A Average number of P. vivax oocysts per midgut in Anopheles albimanus (Alb) and Anopheles pseudopunctipennis (Pse) mosquitoes infected with blood from the same individual infected with P. vivax parasites in the field that carry either the K27 or the E27 amino acid polymorphisms. The number of independent infections is indicated; two-tailed t-test; ****, p < 0.0001. Source data are provided as a Source Data file 1. B Protein structure of Pv47 predicted by Alphafold2 (left). The position of amino acid polymorphisms that present strong population structure (FST > 0.5; >0.05 frequency) are indicated in red color. Predicted location of amino acid polymorphism K27E is indicated. Protein structure of Pfs47 predicted by Alphafold2 (right). The position of amino acid polymorphisms that were previously shown to determine vector compatibility are indicated in light green and yellow. Predicted protein domains are indicated (D1, D2, D3).
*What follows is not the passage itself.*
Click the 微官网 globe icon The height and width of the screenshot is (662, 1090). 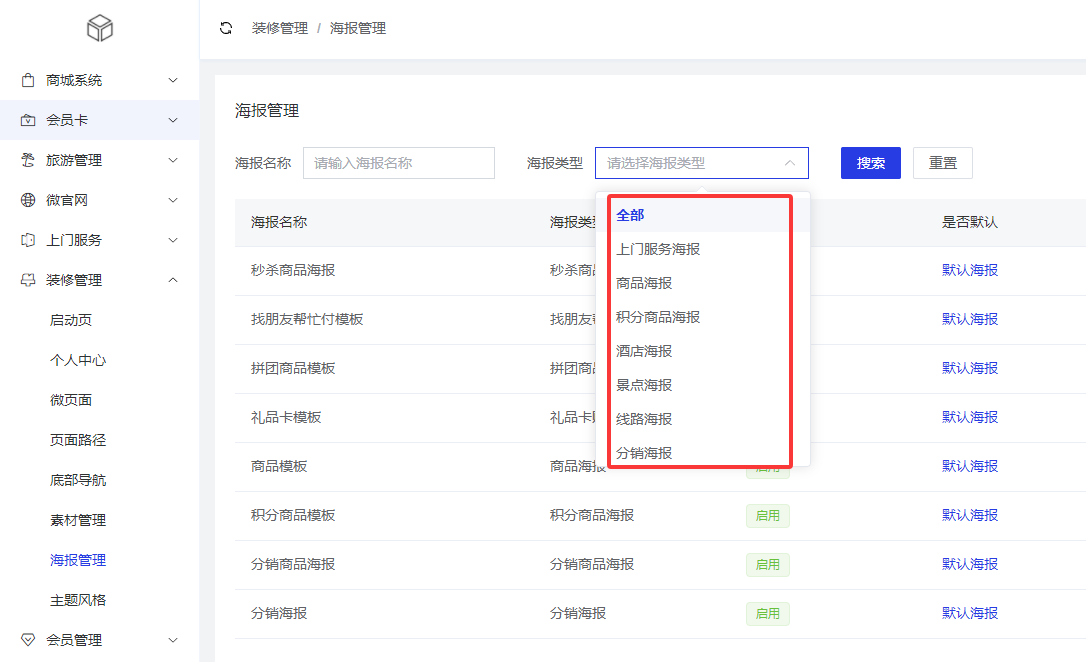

Table 1 Pv47 haplotypes in Southern Mexico and their infectivity to Anopheles albimanus and Anopheles pseudopunctipennisPredicted molecular structure of Pv47 and Pfs47
In silico modeling of Pv47 and Pfs47 proteins using Alphafold223 predicted very similar structures despite having a modest level of amino acid identity (43%) (Fig. 3B). Both proteins consist of three 6-Cys s45/48 domains8 with a characteristic ß-sandwich fold formed by antiparallel and parallel ß-sheets (Fig. 3B). Domains D1 and D3 have the canonical 6-Cys pattern. In contrast, D2 is a shorter and degenerate s48/45 domain with only two cysteines, which is linked to the other two domains by flexible, less organized regions. Interestingly, the major polymorphisms in Pv47-D1, close to its N-terminal end, are predicted to be in spatial proximity to the protein surface where the major polymorphisms in Pv47-D2 are present. The major polymorphisms in Pfs47-D2 are known to be critical for immune evasion of the mosquito immune system and are major determinants of compatibility with different mosquito vector species through interaction with the Pfs47 receptor in the mosquito gut6,9,10. The predicted 3-D structure suggests that D1 amino acid polymorphisms in Pv47 -including K27E- may also interact with the mosquito Pfs47Rec to mediate immune evasion.